The review, commissioned by the Chancellor of the Exchequer, Sajid Javid, will consider whether the policy is an appropriate way of dealing with disguised remuneration loan schemes used by individuals who entered directly into these schemes to avoid paying tax.

The disguised remuneration loan charge was introduced to tackle contrived schemes where a person’s income is paid as a loan that does not have to be repaid.

Disguised remuneration loan schemes were used by tens of thousands of people, and concerns have been raised about the use of the loan charge as a way of drawing a line under these schemes.

“Everyone should pay their fair share of tax. These disguised remuneration schemes are highly contrived attempts to avoid tax, but it is right to consider if the loan charge is the appropriate way of tackling them,” said Mr Norman.

“The government fully appreciates the concerns expressed by individuals, campaigners, and MPs who have raised concerns about the loan charge.”

While the review is under way the loan charge remains in force, the government said. 

The review will focus on the impact on those individuals who were using the schemes directly, reflecting the main concerns that have been raised by MPs and campaigners about the loan charge

Responding to the announcement that the Treasury has appointed Sir Amyas to lead the review, Federation of Small Businesses (FSB) national chairman Mike Cherry said that the November completion date is unreasonable. 

“While it’s encouraging to see the government doubling down on its commitment to a review of the loan charge – telling sole traders that they’ll have an update on where they stand as late as November, with then potentially only two months to settle-up, is unreasonable.
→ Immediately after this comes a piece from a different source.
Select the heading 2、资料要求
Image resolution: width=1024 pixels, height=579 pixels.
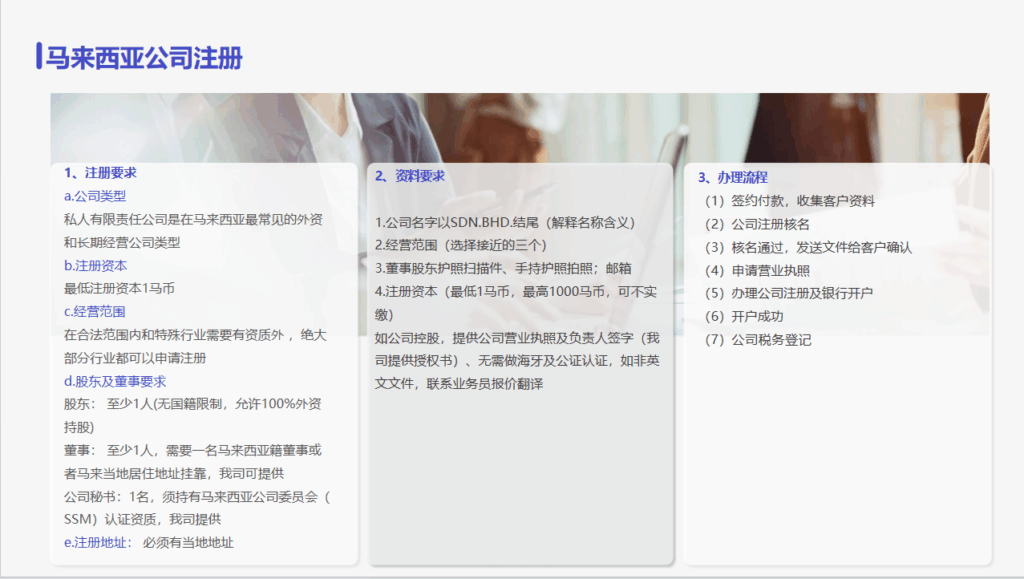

And especially so in such an uncertain and unpredictable climate,” he said.   

“The loan charge is causing misery for thousands of sole traders – many of whom were acting on the advice of employers or financial professionals when they agreed to schemes which were, at the time of participation, perfectly legal.”

He advised the HRMC to establish a tax efficiency white list, guaranteeing that – if the scheme is listed – “you have cast iron protection form a retrospective grab if you use it”.

HMRC has been challenging the use of disguised remuneration loan schemes for more than 20 years, and the government introduced targeted anti-avoidance legislation in 2011 to shut them down.

But the schemes continued to proliferate, and with many users not disclosing their use of them as they were required to, the government announced the loan charge in 2016. That gave users three years to either repay the loan, settle the tax due with HMRC, or face an income tax charge on the stock of outstanding loans.